As the fury of Hurricane Ida’s category 4 winds subsided, Holy Ghost School in Hammond principal Donna Wallette and her husband visited the school to assess the initial damage.
Although Hammond’s streets were strewn and often blocked by fallen trees, and damage was pervasive, at first glance the news was encouraging at Holy Ghost.
“When you first see it you think ‘Oh my god it could have been so much worse,” Wallette said. “None of the trees fell onto the actual buildings.”
A day later, however, a far more somber reality began to settle in. All eight buildings on the school’s campus had sustained some form of damage. Water had seeped through leaky roofs and mildew was rapidly forming.
Water that had backed up from a city drain flooded St. Dominic Hall.
“Tuesday (Aug. 31) is when it really hit me and I saw the mildew,” Wallette said. “I knew if I did not have something done immediately it would be significantly worse.”
She immediately contacted the school’s insurance company and a day later a water damage restoration service was on site beginning the arduous process of drying out classrooms.
“They were pumping air and drying out every classroom,” Holy Ghost technology coordinator Will Bordelon, who spent many days alongside Wallette in cleaning out buildings and setting up new classrooms, said.
The company also began to dry out Holy Ghost Church, which also sustained wind and water damage, to the extent that Mass is now being celebrated in the old church for the foreseeable future.
Perhaps most severely damaged was the old schoolhouse, which will likely be shelved for the remainder of the school year.

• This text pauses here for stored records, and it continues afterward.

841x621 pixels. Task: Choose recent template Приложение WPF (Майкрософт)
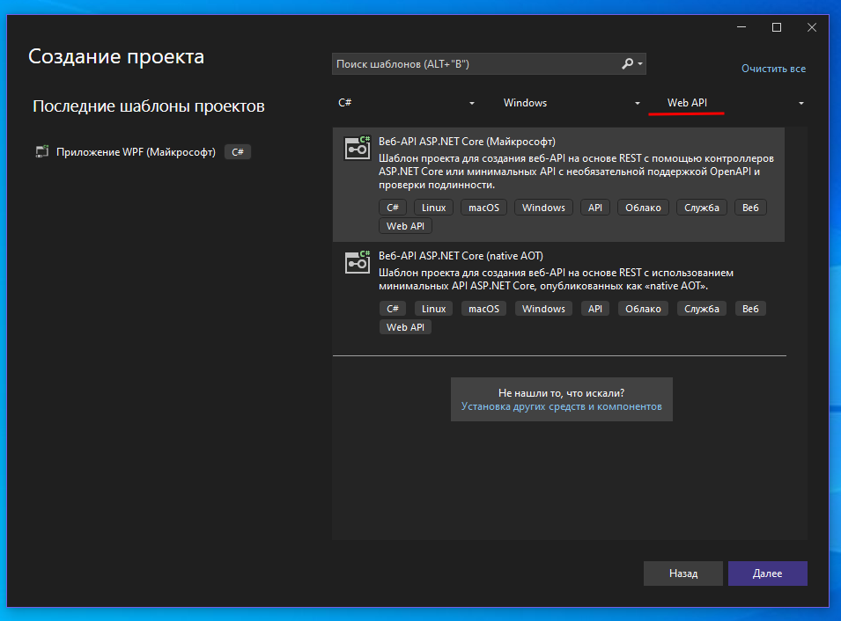coord(136,152)

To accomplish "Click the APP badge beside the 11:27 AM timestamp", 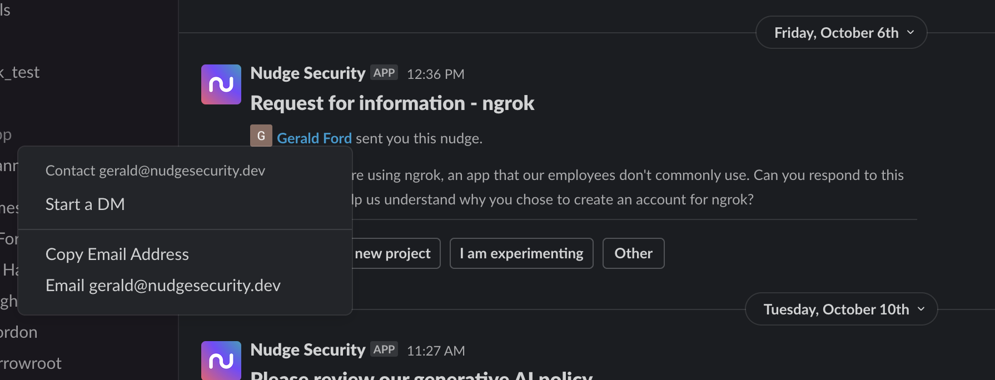I will point(384,349).
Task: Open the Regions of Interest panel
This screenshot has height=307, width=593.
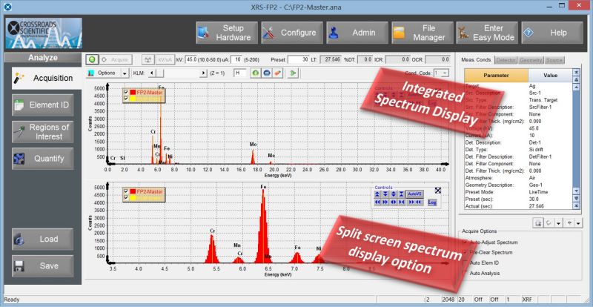Action: [x=42, y=131]
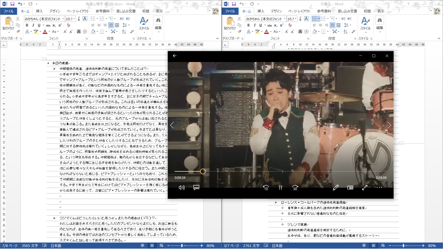This screenshot has height=249, width=443.
Task: Open the 挿入 tab in left window
Action: pos(39,11)
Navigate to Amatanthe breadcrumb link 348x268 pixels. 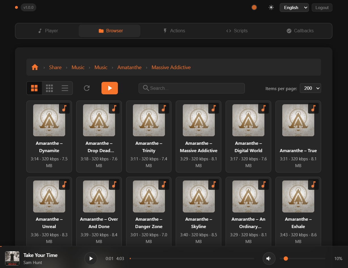click(130, 67)
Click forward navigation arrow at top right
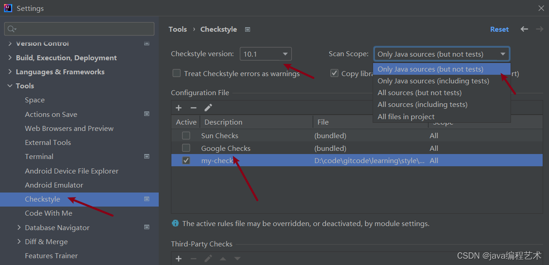 tap(539, 29)
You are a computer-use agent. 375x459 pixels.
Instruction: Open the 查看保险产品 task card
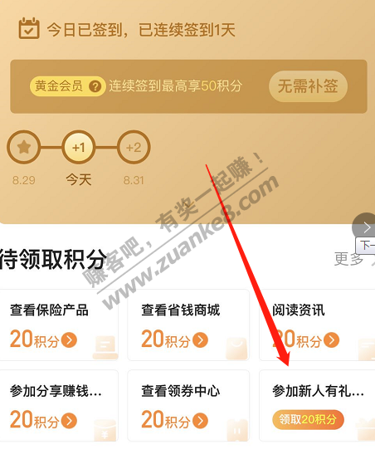pyautogui.click(x=59, y=325)
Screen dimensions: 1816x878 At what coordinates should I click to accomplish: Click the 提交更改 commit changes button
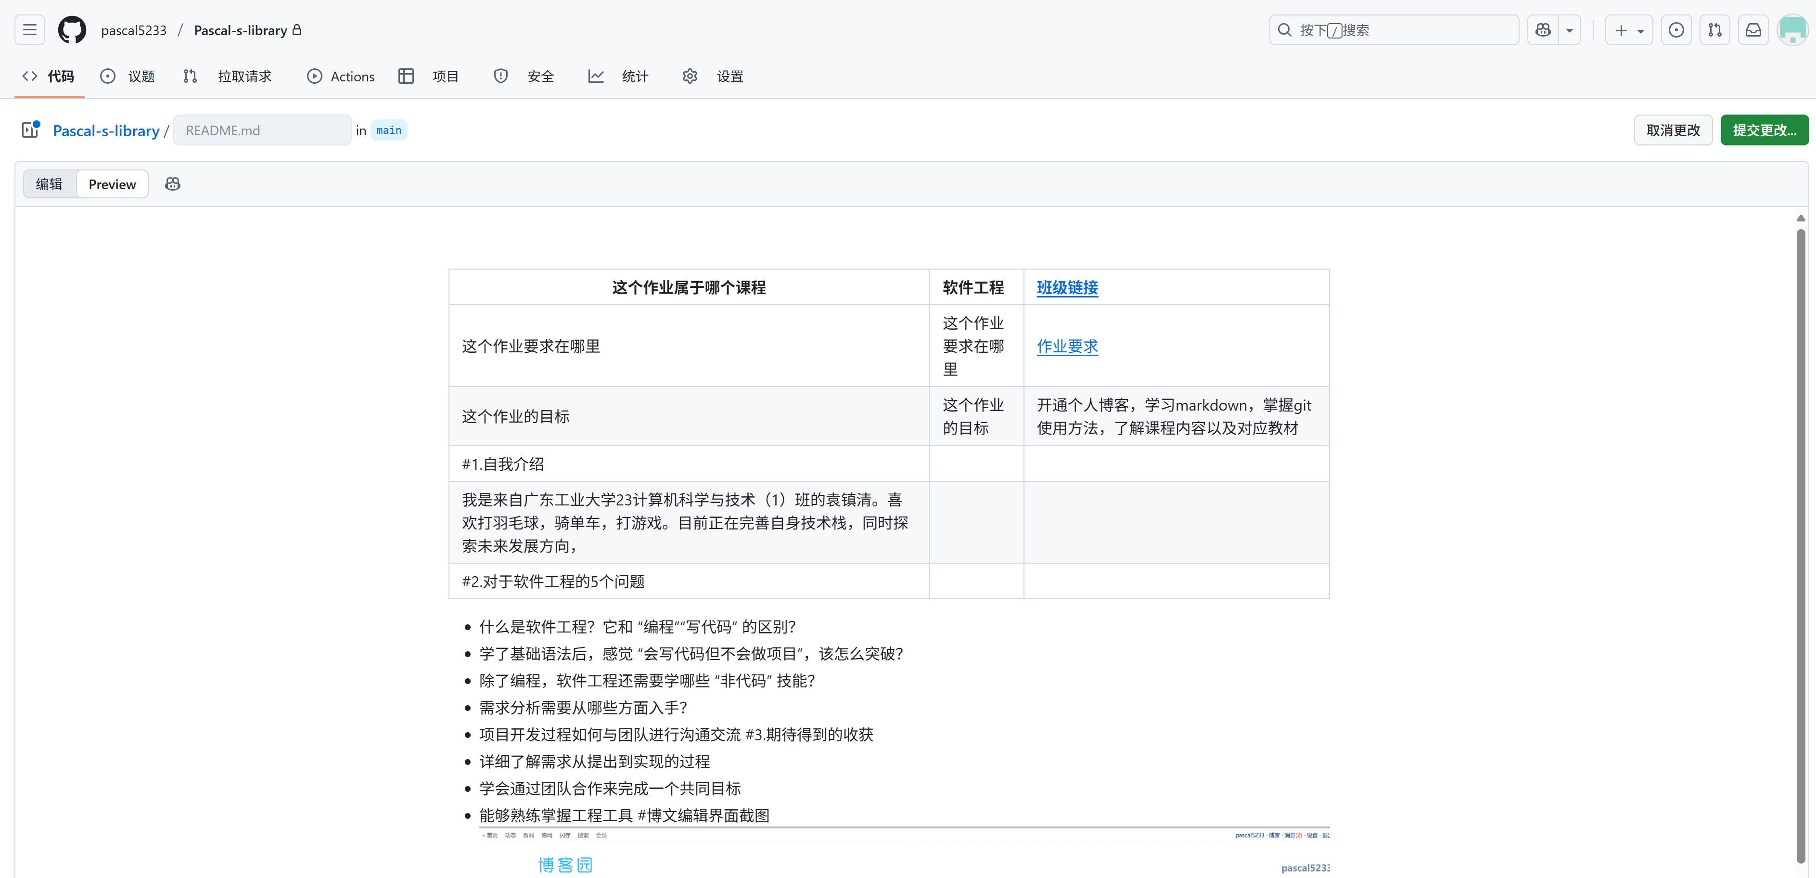[x=1764, y=130]
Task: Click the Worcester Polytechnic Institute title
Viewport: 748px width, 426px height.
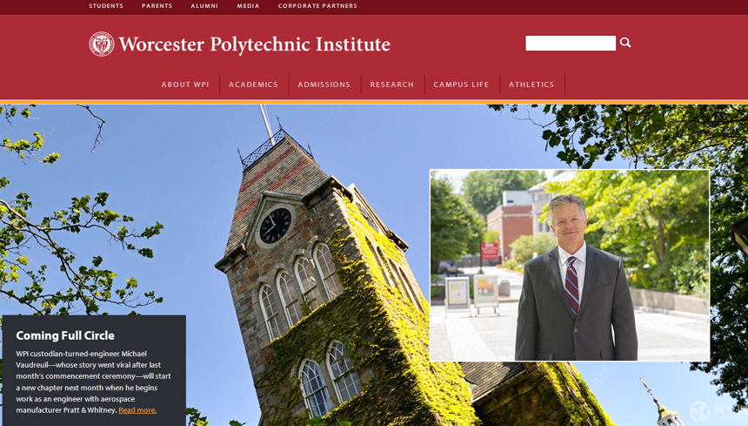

With no electricity and one of summer’s last gasps of oppressive heat, Wallette and several staff members gathered to map out a strategy for reopening the school as soon as possible. Merging creativity and practicality, classrooms were moved, closets and at least one workroom turned into de facto offices for teachers, and an office in the administrative building refitted for a classroom.
With a plan in place and the classrooms dried and remediation complete, progress was swift. Three weeks after the eye of Ida had swept through Tangipahoa Civil Parish, on Sept. 20 school doors were flung open to welcome an eager student body.
“For the extent of the damage we had we probably should not have been able to open that quickly. Things just fell into place, and there always seemed to be a solution to the problem,” Bordelon said.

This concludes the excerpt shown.